Statistical significance of differences between groups was assessed by Fisher exact test (SISA, www.quantitativeskills.com/sisa/ and GraphPad Prism 6.02).
DNA methylation of height‐associated genes
Most genes regulated by DNA methylation contain one or more CpG islands, most frequently in their promoter region (Lander et al. 2001; Saxonov et al. 2006; Esteller 2008; Illingworth and Bird 2009). The presence of CpG islands in the genes most strongly associated with the variation in human height (87 loci) (Gudbjartsson et al. 2008; Lettre et al. 2008; Weedon et al. 2008; Cho et al. 2009) was investigated (Takai and Jones 2002) (Table 1).
Remarkably, 72 of 87 height‐associated genes (82.8%) were found to contain at least one CpG island in the 2,000 bp upstream of the transcription start site (TSS) (99 CpG islands overall) (Table 1). Notably, in all CpG islands‐associated height genes, CpG islands overlapped with the TSS, supporting an actual regulatory role in gene transcription. As gene expression regulatory regions can significantly extend upstream of the TSS (Koudritsky and Domany 2008), we extended our analysis to the 2,000–4,000 bp upstream of the TSS (Table 1), and identified CpG islands in three additional genes (11 islands overall). More extensive investigation to 10,000 bp 5' from the TSS identified four additional genes as containing a CpG island (only 15 additional islands overall), suggesting adequate coverage of our search (Table 1 and Table S1). These observed frequencies (90.8% for 10 kb analysis) were strikingly higher than those measured across the whole genome (Jiang et al. 2007; Zhu et al. 2008). Housekeeping, that is universally expressed, genes contain CpG islands at higher‐than‐average frequency [78.7% (Larsen et al. 1992; Zhu et al. 2008)]. Thus, we repeated our analysis after removal of housekeeping height genes [five cases (Jiang et al. 2007; Zhu et al. 2008)] (Table 2). Nonhousekeeping height genes were confirmed to host CpG islands at a much higher‐than‐expected frequency [87.8% vs. 45% for nonhousekeeping genes (Jiang et al. 2007)] (P = 1.10e−11; Fisher exact test). It should be noted that most tissue‐specific/nonhousekeeping genes possess neither CpG‐islands nor TATA‐boxes in their core promoters, and only 19.2% of tissue‐specific genes have a TATA‐less CpG‐island associated core promoter (Zhu et al. 2008), further supporting the specificity of the association of height genes to CpG islands.

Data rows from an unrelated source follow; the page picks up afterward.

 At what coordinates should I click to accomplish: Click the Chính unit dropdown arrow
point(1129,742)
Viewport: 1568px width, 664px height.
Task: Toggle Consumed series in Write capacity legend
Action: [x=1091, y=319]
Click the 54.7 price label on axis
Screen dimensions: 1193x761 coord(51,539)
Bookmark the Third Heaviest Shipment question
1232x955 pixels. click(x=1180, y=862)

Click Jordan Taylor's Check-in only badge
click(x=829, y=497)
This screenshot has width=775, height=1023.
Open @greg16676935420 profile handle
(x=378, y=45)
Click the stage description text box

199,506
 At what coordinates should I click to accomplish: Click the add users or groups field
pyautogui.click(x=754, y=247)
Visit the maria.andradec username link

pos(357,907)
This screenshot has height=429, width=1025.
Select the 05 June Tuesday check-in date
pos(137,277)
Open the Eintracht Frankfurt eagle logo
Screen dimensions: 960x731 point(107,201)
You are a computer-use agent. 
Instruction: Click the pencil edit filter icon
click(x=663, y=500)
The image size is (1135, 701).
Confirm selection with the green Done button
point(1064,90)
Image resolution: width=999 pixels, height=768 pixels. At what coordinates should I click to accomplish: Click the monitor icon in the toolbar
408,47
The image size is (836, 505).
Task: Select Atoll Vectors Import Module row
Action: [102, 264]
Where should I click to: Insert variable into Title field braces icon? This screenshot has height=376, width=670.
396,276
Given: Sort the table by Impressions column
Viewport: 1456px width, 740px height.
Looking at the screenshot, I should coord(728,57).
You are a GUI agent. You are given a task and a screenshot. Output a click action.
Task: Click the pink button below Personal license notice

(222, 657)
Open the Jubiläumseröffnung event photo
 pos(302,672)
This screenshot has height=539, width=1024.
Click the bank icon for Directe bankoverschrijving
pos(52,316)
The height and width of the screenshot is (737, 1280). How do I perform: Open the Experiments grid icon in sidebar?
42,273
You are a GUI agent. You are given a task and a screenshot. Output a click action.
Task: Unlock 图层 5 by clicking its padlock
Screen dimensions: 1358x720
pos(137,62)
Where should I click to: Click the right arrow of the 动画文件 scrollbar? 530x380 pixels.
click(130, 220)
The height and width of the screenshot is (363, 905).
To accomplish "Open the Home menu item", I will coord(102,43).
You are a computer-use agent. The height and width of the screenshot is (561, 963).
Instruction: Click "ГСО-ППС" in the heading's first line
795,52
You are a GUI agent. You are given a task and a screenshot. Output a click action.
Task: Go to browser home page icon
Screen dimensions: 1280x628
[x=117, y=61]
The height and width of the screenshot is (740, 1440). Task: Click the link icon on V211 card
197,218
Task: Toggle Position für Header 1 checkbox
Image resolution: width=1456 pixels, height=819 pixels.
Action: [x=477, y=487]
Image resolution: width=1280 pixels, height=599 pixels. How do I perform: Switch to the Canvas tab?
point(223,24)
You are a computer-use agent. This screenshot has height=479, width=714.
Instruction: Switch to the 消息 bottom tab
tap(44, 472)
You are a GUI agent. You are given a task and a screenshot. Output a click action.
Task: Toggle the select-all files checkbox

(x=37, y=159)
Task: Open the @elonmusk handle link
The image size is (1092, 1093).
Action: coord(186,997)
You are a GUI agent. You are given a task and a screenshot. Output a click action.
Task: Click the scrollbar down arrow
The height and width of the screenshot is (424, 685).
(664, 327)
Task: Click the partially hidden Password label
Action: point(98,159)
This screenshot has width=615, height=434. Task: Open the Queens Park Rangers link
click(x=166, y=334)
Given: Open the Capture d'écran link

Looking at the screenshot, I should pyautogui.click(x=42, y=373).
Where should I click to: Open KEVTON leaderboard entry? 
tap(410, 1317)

As an internal control, searches for CpG islands were conducted in the transcribed region of height‐associated genes. The regulatory force of CpG islands in transcribed regions is lower than that of islands upstream the TSS (Nguyen et al. 2001; Weber et al. 2007). Consistently, only 35 height‐associated genes (40.23% of the total) were found to contain CpG islands in transcribed segments (Table S1), which did not exceed the expected frequency. This supported the relevance of a quasi‐universal presence of CpG islands in the promoter of height‐associated genes.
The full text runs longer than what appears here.